Given problem: Could you copy out, word for word, the lines starting at the one that contains "Where should I" and ending at the one that contains "coord(408,50)", leaving the pictures out of your answer?

Records shown:
•••••

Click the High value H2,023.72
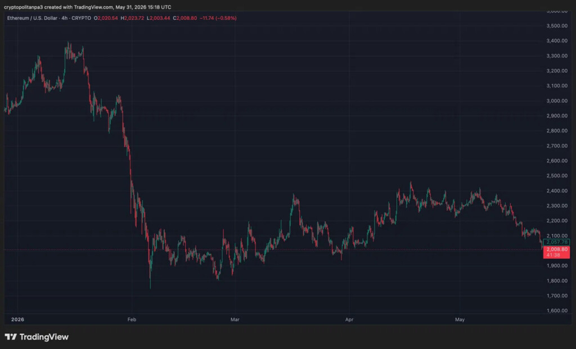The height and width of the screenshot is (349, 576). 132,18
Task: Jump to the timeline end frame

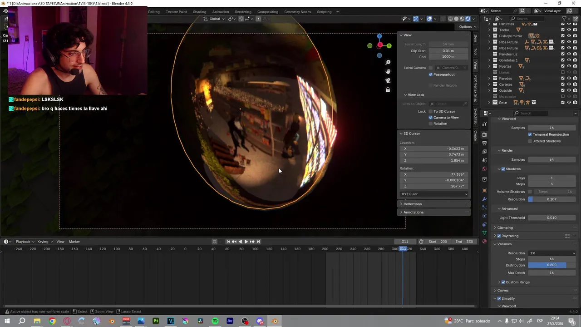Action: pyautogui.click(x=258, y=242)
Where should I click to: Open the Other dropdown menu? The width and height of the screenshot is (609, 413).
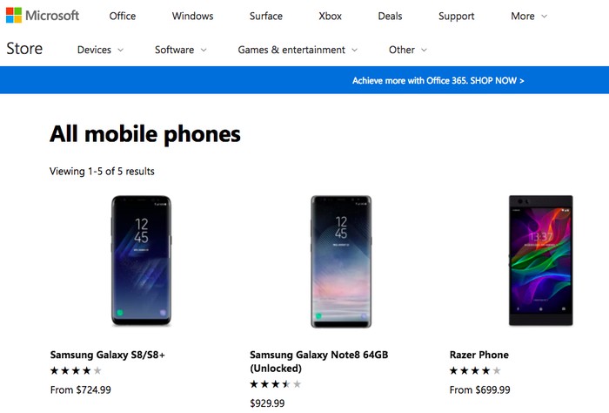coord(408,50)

•••••

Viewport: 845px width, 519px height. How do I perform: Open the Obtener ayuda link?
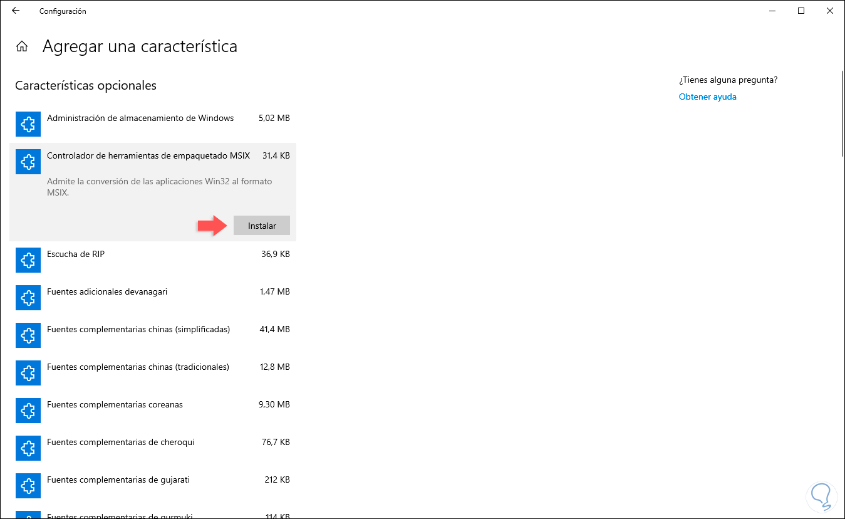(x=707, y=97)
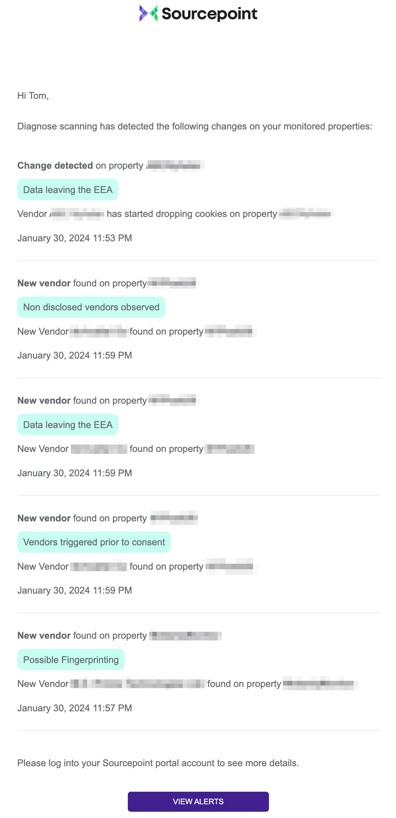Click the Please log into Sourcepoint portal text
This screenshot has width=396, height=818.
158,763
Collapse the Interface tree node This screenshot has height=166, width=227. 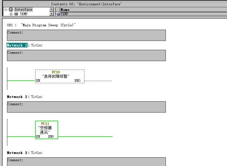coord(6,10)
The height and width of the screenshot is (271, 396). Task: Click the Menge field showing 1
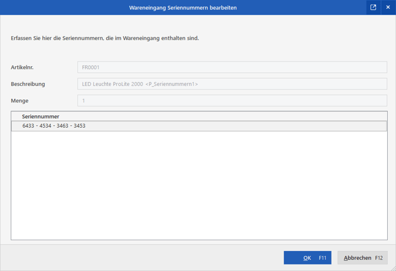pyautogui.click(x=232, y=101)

•••••

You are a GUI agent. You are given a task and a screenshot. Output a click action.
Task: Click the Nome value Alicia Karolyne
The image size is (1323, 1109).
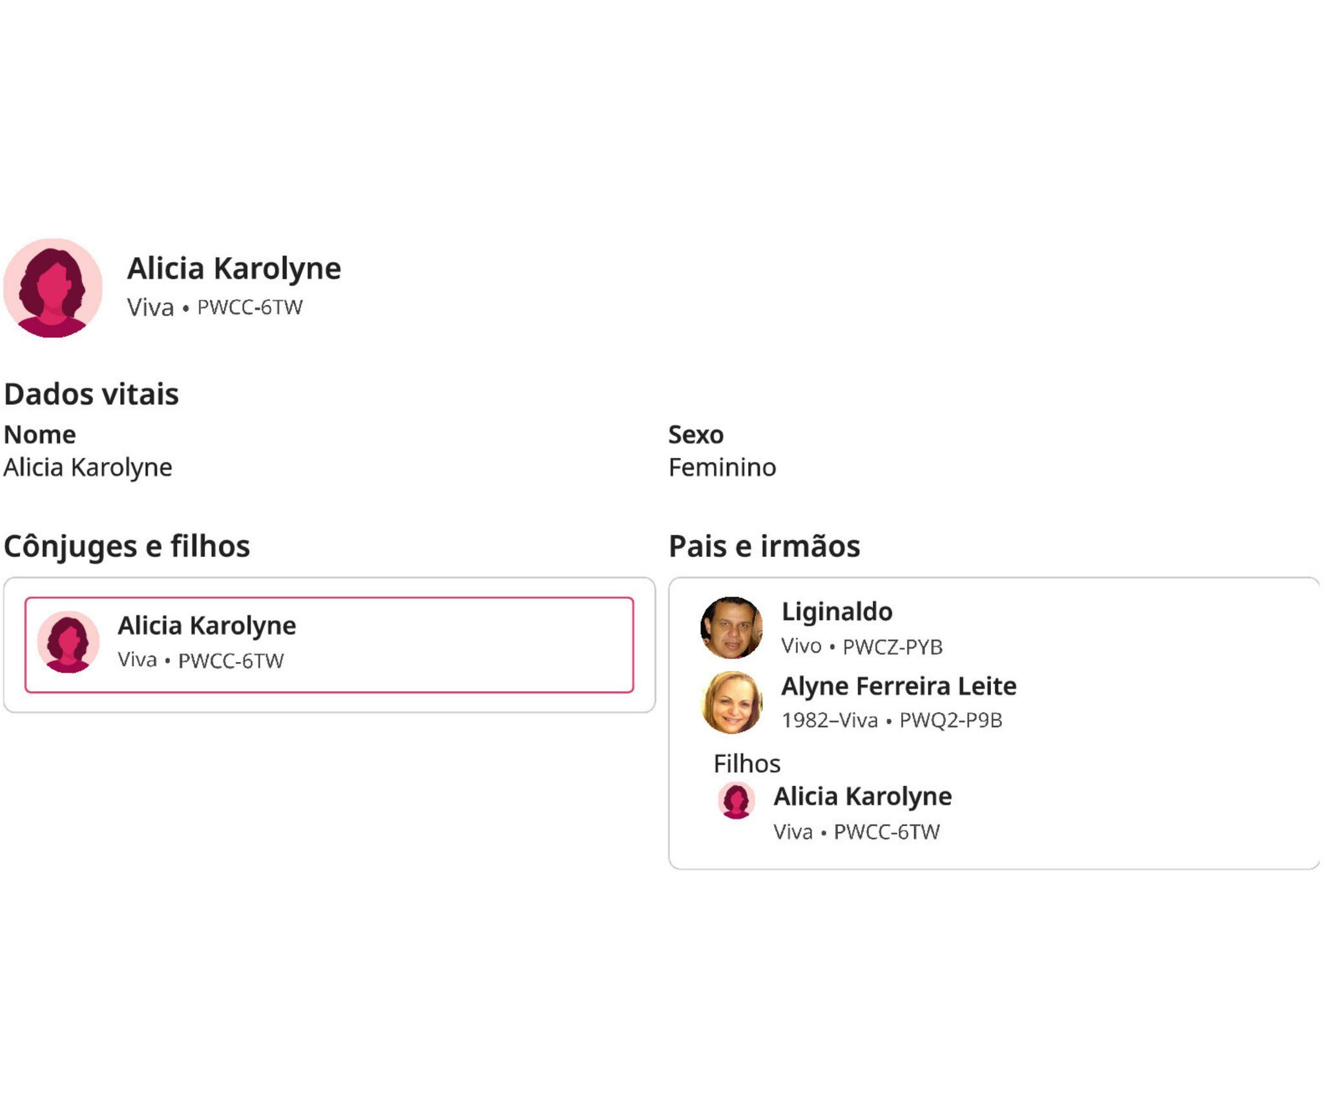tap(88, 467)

•••••

Solved problem:
Where should I click to: Open the Other dropdown menu? The width and height of the screenshot is (609, 413).
coord(408,50)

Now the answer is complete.